When passion hits us, it is difficult to escape. Overwhelming feelings and sensations start to arise that make the person want to be together all the time. Kissing, hugging, having sex or even just the company of the “loved” one is enough. But how do you know if it is really a deeper feeling that has born?
Some people think that it is all one thing, but in reality it is not. Excitement and love are two different things, even if both involve desire and sex.
Skokka and the incredible female escorts of Leicester, believe that knowing how to distinguish between the two can make all the difference in the way people relate to each other and therefore decided to explore the subject.
Passion
In technical terms, passion is an emotional manifestation, an affection, an appreciation, for someone or something. After all, one can also fall in love with things, such as a car, an animal, a job. This phase of passion is often very pleasurable and brings a high level of charm and fantasy.
This should come as no surprise, as the brain of those in love releases dopamine, known as the hormone of pleasure and well-being. This hormone is released during exercise, meditation, sex and even when eating something appetising. This is where the question of whether you really feel the pleasure or just want to feel it comes into play.
Arousal
Arousal is much more related to sexual desire and attraction, exactly what happens when you come in contact with a hot escort in Bundaberg. More organic and physiological factors come into play here, such as smell, touch and physical appearance. It is more a matter of fantasy, imagination and desire.
Why do they get confused?
People, on the edge of their own intimate abysses, sometimes seek to feel something… that is, anything. And it is then that the critical sense gives way to need and the stages of “healthy” escalation give way to relationships that are less and less structured and doomed to failure.
This lack of something that one does not know exactly what it is, blinds people and makes them less selective, seeking relationships with the intention of filling gaps that have not been elaborated throughout life.
The danger of bringing lack into a relationship lies precisely in the fact of looking for something in the other that the individual lacks. And obviously, it is not possible for someone to replace the missing piece in another, relationships are not a game. In fact, for a relationship to have a better chance of working, both parties have to be “healthy” and healed of their inner wounds (or at least in the process of healing…).
Love always makes you better
Being in love makes you grow, makes you want the other person to see only the best in you. Lack is content with little… Few words, little attention, small attitudes, stingy, jealous, anxious…
And emotion?
Emotion is like going to the supermarket when you are hungry, all you want is to open the package and eat everything inside. It’s the libido, the desire, the drive.
Social pressure
However, there are still many taboos and social pressures on the subject, i.e. some people do not feel morally right to enjoy pleasure alone and therefore end up forcing themselves to get involved and possibly have a relationship.
Women are also under more pressure. In some cultures, a woman can only feel pleasure if she is both in love, and also if she has already had an affective involvement with that person, either by getting married, or by having a long-term relationship.

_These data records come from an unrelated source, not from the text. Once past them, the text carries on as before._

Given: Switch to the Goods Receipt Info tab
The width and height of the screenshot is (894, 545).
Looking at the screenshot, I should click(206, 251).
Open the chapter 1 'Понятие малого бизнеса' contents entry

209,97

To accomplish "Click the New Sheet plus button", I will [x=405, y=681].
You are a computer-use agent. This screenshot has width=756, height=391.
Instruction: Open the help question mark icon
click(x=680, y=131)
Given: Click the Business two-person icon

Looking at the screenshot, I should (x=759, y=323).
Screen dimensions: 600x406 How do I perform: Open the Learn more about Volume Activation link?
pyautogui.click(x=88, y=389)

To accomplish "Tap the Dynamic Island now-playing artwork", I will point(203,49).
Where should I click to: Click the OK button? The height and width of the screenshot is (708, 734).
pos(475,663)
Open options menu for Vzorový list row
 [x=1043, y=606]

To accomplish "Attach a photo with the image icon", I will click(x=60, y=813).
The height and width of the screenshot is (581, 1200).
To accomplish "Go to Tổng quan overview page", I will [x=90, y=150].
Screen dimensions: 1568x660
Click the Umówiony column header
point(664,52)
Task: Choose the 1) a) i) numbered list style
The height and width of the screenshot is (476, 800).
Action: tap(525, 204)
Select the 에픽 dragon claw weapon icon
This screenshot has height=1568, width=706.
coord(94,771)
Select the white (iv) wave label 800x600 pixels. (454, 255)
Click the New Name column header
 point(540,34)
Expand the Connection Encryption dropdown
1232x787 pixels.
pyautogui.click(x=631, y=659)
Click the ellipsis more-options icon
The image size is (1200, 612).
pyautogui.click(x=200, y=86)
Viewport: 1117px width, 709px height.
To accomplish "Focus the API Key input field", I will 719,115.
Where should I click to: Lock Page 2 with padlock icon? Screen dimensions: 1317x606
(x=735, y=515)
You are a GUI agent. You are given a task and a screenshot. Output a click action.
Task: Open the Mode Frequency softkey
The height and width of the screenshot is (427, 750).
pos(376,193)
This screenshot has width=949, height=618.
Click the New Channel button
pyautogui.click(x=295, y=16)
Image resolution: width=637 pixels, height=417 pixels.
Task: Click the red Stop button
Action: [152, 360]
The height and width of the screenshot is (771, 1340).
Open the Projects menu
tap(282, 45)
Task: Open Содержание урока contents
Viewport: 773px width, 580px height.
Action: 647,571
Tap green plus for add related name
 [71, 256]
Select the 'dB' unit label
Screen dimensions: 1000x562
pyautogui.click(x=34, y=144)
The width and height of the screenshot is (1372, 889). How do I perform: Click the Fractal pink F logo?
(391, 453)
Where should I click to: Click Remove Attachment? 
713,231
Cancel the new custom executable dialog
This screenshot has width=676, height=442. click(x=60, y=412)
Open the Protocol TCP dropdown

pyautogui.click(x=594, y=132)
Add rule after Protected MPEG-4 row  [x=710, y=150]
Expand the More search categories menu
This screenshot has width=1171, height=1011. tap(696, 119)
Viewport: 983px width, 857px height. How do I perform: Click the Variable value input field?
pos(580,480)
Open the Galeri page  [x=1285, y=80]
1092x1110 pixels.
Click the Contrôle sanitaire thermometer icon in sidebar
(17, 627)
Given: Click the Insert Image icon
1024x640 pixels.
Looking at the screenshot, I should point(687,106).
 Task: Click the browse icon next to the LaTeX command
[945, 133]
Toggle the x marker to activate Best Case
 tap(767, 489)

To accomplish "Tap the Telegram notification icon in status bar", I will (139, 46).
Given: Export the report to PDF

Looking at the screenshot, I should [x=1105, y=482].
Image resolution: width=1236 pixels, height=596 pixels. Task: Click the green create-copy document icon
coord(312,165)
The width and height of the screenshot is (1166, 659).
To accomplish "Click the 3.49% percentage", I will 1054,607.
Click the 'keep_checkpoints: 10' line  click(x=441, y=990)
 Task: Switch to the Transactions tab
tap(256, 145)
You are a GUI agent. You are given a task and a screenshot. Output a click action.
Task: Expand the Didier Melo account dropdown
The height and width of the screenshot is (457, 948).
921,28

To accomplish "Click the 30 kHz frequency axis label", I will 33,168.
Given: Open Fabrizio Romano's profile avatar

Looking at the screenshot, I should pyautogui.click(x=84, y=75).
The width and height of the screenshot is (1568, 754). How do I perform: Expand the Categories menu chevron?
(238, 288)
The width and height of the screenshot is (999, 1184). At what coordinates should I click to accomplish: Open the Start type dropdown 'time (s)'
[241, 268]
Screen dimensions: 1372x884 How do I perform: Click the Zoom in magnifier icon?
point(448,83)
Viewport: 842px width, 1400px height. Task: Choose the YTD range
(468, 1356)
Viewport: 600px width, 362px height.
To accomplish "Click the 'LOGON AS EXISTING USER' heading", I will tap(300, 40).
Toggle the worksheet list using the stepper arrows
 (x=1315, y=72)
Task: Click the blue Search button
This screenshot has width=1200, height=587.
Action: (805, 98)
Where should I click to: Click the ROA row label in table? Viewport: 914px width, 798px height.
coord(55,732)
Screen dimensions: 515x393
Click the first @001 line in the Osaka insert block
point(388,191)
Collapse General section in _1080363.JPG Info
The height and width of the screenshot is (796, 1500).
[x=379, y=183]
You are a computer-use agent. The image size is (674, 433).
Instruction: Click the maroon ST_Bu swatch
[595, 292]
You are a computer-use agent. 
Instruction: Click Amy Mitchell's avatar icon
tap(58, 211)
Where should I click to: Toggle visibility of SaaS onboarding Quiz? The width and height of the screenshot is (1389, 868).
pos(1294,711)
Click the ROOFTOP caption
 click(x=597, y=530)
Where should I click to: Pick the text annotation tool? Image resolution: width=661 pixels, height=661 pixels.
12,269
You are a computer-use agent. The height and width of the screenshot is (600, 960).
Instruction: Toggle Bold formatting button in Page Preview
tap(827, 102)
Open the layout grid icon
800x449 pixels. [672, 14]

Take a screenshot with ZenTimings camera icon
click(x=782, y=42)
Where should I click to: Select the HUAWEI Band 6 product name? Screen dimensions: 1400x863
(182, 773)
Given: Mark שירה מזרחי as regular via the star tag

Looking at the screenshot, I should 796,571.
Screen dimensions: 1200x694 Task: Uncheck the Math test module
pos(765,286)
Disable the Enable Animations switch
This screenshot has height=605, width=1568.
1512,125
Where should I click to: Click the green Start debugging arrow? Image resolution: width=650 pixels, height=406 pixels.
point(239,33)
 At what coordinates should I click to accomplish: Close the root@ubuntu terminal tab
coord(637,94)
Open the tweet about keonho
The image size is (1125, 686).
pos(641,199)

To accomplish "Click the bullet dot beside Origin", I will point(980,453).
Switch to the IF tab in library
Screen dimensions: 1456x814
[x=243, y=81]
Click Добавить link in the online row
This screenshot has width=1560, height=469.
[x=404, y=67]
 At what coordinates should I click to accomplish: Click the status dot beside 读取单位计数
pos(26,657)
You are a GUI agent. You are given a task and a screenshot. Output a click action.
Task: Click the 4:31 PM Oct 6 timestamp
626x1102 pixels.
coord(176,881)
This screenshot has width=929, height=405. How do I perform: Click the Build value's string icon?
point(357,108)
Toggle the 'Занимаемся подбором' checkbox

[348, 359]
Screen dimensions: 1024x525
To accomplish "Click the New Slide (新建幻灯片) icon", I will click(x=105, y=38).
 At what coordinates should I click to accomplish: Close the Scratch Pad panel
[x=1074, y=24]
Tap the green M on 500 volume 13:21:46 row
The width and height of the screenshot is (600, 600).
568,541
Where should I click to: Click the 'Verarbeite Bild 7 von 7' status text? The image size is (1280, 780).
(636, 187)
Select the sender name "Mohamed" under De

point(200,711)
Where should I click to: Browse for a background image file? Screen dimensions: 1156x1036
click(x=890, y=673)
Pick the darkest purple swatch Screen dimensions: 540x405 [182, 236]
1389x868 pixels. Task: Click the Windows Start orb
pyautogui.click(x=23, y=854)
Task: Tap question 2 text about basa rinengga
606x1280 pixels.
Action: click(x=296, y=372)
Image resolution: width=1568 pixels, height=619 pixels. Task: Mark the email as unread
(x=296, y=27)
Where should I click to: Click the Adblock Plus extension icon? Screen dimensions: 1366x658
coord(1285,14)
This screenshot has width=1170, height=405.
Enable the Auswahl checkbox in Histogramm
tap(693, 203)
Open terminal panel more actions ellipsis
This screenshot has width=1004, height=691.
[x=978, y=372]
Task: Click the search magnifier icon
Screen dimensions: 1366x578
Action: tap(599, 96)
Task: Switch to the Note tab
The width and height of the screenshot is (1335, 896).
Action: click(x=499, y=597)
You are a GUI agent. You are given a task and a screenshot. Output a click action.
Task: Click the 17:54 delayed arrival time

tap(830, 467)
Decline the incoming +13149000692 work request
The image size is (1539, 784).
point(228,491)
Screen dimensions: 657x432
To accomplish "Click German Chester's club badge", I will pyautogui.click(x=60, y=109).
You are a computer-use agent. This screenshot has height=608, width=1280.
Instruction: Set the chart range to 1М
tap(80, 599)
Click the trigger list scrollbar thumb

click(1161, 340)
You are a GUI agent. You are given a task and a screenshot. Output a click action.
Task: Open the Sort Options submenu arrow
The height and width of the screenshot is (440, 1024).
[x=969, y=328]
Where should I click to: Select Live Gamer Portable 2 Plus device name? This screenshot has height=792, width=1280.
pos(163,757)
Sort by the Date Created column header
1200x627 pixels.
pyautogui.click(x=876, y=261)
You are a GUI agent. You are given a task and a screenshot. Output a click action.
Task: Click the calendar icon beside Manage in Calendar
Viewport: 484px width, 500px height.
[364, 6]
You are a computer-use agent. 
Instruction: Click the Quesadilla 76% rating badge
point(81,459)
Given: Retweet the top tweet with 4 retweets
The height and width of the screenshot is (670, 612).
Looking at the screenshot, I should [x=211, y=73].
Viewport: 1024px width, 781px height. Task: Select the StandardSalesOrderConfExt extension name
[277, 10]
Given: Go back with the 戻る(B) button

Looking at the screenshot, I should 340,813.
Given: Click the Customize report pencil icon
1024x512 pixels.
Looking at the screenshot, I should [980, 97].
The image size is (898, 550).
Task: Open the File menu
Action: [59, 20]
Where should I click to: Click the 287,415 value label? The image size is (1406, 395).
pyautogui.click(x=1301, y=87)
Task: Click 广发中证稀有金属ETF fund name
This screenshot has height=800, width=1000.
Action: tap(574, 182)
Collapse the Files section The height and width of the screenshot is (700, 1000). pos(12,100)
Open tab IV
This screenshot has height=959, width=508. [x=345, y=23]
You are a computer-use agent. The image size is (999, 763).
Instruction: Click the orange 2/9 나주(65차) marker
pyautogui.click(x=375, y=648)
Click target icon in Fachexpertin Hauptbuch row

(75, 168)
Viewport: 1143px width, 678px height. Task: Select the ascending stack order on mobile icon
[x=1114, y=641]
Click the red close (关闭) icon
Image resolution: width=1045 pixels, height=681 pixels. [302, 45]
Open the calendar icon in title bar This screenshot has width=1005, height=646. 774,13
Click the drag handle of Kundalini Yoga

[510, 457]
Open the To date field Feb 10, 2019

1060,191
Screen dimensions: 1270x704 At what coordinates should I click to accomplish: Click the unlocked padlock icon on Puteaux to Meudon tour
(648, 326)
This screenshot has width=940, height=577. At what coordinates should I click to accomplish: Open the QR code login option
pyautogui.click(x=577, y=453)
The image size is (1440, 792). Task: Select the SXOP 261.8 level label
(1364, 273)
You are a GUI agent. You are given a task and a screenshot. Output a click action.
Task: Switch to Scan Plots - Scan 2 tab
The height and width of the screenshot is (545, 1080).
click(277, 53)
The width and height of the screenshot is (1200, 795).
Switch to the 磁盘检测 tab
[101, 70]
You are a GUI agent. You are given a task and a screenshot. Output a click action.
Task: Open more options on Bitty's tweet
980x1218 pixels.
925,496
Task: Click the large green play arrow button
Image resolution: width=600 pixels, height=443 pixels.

The good news is that we live in a time when science is striving to understand feelings. Psychologists and other professionals in the field have turned to research on the subject and have uncovered information that helps us to unravel and distinguish what each of them is.
Possible causes
There is a biological explanation behind this confusion, and that is that the physiological changes they cause in the body are very similar.
It is all due to a chemical-electrical reaction in the brain, which releases serotonin and sometimes clouds the rational understanding of the moment.
The hormones that are released also affect the stomach, making us feel the famous “butterflies”. It also triggers a series of changes, which accelerate the heart rate and breathing.
Interestingly, this is the same process we go through when we are in love, which leads to the possibility of confusing the different emotions if the context is not clear.
Thus, being aroused is more organic or primal, whereas falling in love is more of an elaboration, something fantastical, which consists of magnifying the other person and trying to discover them.
But this whole topic that the independent Mumbai escorts have so much experience with, could be a good start to analyse… Passion, excitement or both?